If you had come by my house on Tuesday this week, around midnight, you would have seen my housemate and I engaged in a very unconventional home-based Karaoke session. Unconventional, because instead of looking at lyrics on a screen and singing along as is usual at K-sessions, we were playing a guessing game. She’d play the karaoke version of a song from YouTube, and I’d try and guess the song as quickly as possible. Then, of course, I’d have to sing the song without looking at the lyrics. As the inventor of the game, I think it’s safe to say I’m pretty darn good at it. I can guess songs within a single chord and know 90% of the lyrics to all the songs I’ve heard (be they recent or from 10 years ago).
The bottom line of this anecdote (other than the humblebrag) is that music is in my blood. I’ve been singing and listening to all kinds of music since as long as I can remember, and though it still feels weird to admit it, I’m pretty above average at it. So much so that whenever most people hear me sing, or are exposed to my wide knowledge on the subject (“Is there any song you don’t know?”), their first question invariably is, “So why exactly aren’t you doing this professionally?” My response is usually an “Aw, shucks” expression or a modest shrug, but I never really have a proper, reasonable answer. Honestly, I don’t know the answer. Maybe I never thought of myself as good enough a singer to be doing it professionally, despite EVERYONE I know telling me otherwise. Maybe it’s that I never really considered it a valid profession to begin with.
The other day, I jokingly told my colleague how I’d once thought about trying to be a radio deejay, and she took it seriously enough to tell me I’d be good at it. She said I knew a lot about music (see first paragraph), could speak well and was creative, so why not? Again, I didn’t know what to do other than shrug noncommittally and talk around the subject. Again, I didn’t know what had made me let radio deejay slide from legitimate option to invalid profession, just like I had singing.
Lately, I’ve been thinking about “valid professions” a bit more. I don’t live in the rock ages. I know that singers, radio deejays, food and movie critics, travel journalists and wedding planners are all perfectly valid professionals. I know these people have stable jobs and can support themselves financially just as much as the next office-goer. I know this. So why is it so hard to think of these unconventional jobs as valid options for myself?
I can think of two reasons.

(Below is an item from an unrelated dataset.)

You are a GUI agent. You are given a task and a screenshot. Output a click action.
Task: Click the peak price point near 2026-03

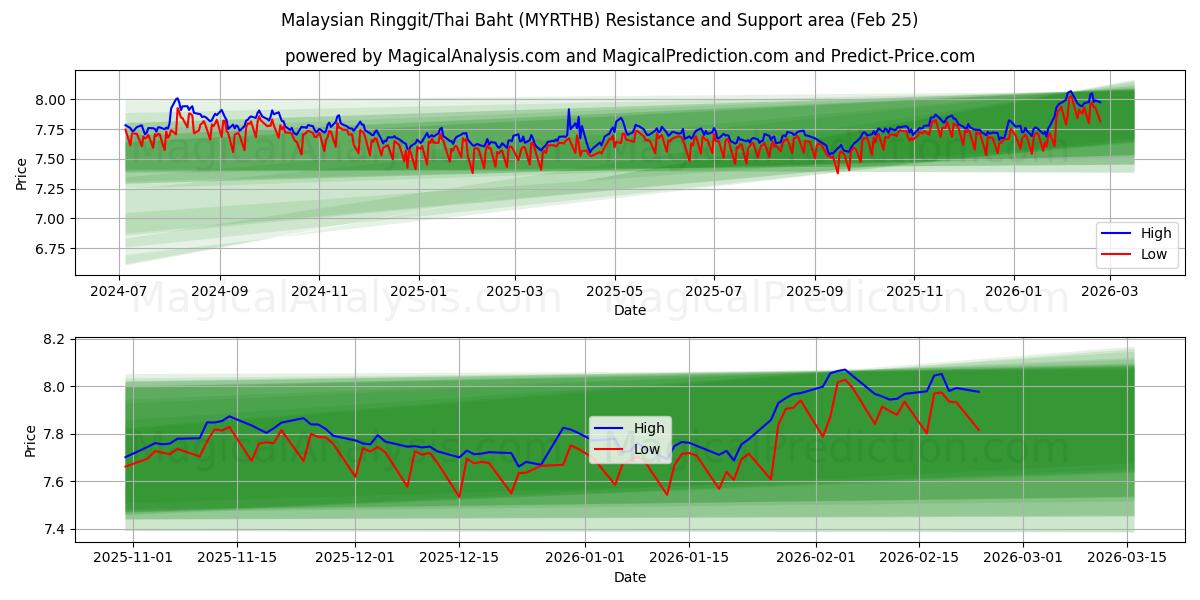click(x=1072, y=92)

One, that I’m afraid to put myself out there, lest I find out that what I think I do well turns out to be not so fantastic after all. I auditioned for a popular singing competition once, and when I botched it, it put a major dent in my confidence. I thought I was a good singer, and not only was I not as great I as thought, here were a hundred other people who were so much better at it! What was I doing, thinking I had a shot of getting in? That mentality has carried over to other things as well. What if I think I write well, but I’m actually only decent? In a world where people are looking for the best, “only decent” will definitely not cut it, so why bother?

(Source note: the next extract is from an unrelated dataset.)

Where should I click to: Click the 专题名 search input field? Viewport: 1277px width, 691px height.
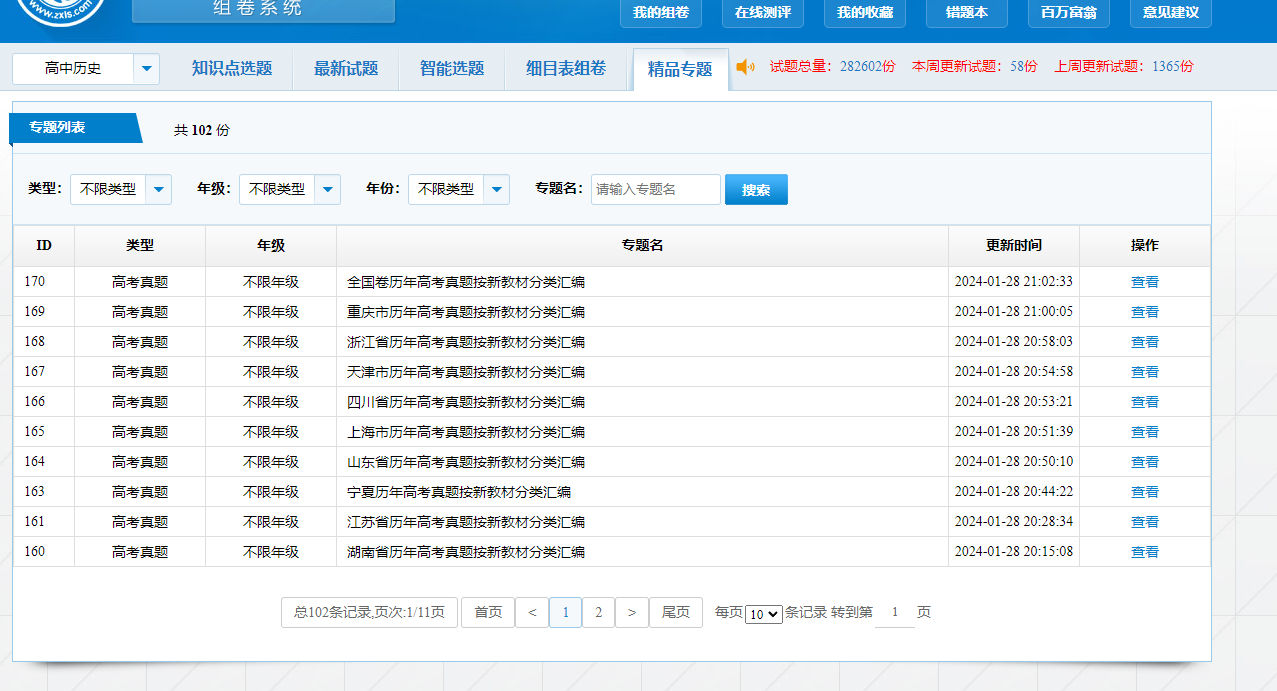pos(655,189)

The second reason is that I was just never exposed to unconventional job options. Don’t get me wrong – my parents never forced me to do anything, and where studies were concerned, I had free reign to choose whatever I wanted. Still, my choices were limited to what I knew I could do, and I only knew about 10% of what was actually out there. I look at the exposure my students get these days, and I wish there had been more of that for my generation. I wish we had been taken on school trips to see what people did in their jobs, whether it was as a lawyer or a baker. My ex-students come back and tell me about fancy never-heard-before Polytechnic courses they’re in, and sometimes, even the academically well-performing students choose courses that aren’t the least bit Science/Math related. Those times, I feel glad that the idea that one course/job/route is better/more feasible/more worthy than the other is slowly fading out. Those times, I also wish I had had the experience in my own school days to think of options other than the prescribed ones.

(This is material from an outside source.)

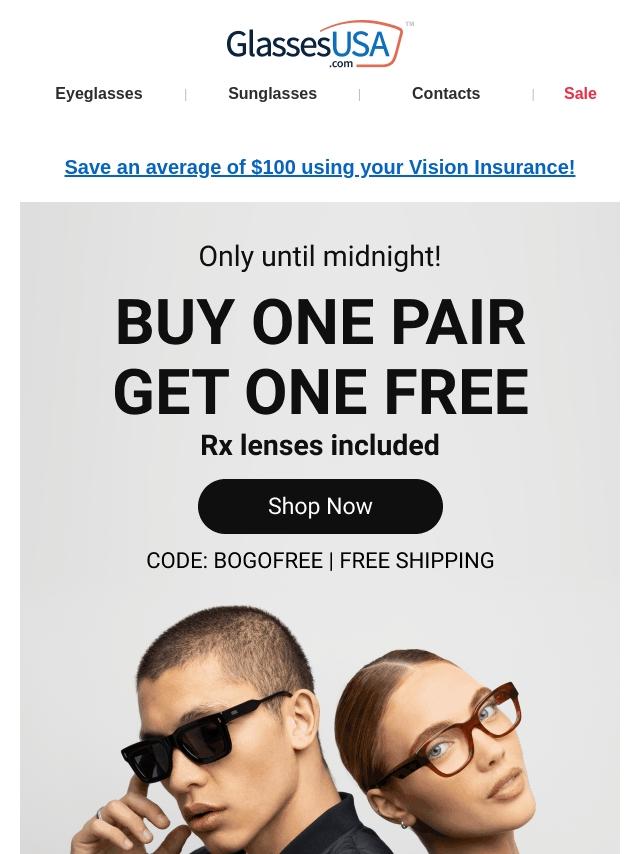Click the BUY ONE PAIR headline

click(320, 322)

I’m 25 now, and you’d think it would be easy to outgrow both those reasons, but it’s not. The feeling that you’re “not good enough” is a basic human emotion that plagues all of us (and for some people, this a lifelong experience of never feeling worthy). Also, it’s hard to switch out of the mentality that some passions are meant to remain as hobbies instead of becoming a means of income or a way of life. Still, I’m grateful for the fact that I’m conscious of these things now, and can work on overcoming my self-inflicted barriers. Maybe one day in the future I’ll be able to post about something I’m doing that I never thought I’d do as a job.